== Goal ==
Rewrite everything from the line containing "The width and height of the screenshot is (1568, 661)." down to the line containing "Looking at the", swapping "dropdown" for "drop-down" and keeping all else the same.

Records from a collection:
-- begin --

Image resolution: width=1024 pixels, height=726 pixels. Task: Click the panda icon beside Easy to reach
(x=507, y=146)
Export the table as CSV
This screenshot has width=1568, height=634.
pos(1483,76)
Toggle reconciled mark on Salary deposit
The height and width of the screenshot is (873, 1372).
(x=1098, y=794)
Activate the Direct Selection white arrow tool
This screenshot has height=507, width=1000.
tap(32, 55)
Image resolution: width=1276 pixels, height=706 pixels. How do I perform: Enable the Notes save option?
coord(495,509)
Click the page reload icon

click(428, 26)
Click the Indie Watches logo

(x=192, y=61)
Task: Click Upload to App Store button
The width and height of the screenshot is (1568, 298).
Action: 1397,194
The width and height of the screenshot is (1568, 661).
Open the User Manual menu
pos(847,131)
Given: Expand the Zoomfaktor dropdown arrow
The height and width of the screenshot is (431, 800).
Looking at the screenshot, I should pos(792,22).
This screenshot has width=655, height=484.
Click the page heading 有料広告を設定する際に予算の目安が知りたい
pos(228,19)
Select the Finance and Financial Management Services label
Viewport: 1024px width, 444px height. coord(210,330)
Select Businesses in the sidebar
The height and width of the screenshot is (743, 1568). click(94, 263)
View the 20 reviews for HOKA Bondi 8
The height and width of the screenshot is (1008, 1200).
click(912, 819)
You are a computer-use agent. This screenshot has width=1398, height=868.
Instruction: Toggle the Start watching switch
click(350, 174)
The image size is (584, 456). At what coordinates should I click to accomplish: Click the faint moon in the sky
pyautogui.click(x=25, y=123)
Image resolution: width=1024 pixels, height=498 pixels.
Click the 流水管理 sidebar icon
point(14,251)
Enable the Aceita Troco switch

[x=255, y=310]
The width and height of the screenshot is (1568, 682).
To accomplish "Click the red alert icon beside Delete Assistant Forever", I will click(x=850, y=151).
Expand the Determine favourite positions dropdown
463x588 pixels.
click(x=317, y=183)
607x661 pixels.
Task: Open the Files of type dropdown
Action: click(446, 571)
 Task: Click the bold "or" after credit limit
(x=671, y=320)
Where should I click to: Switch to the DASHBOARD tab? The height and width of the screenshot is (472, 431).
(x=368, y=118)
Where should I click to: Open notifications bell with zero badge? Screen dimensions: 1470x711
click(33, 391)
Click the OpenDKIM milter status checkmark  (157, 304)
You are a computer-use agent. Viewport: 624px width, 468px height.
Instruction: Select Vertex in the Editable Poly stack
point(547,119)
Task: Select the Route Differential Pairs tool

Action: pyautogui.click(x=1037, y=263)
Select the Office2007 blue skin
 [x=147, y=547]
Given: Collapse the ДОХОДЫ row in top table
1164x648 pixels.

-- end --

== Full solution ==
The width and height of the screenshot is (1568, 661).
Open the User Manual menu
pos(847,131)
Given: Expand the Zoomfaktor drop-down arrow
The height and width of the screenshot is (431, 800).
Looking at the screenshot, I should pos(792,22).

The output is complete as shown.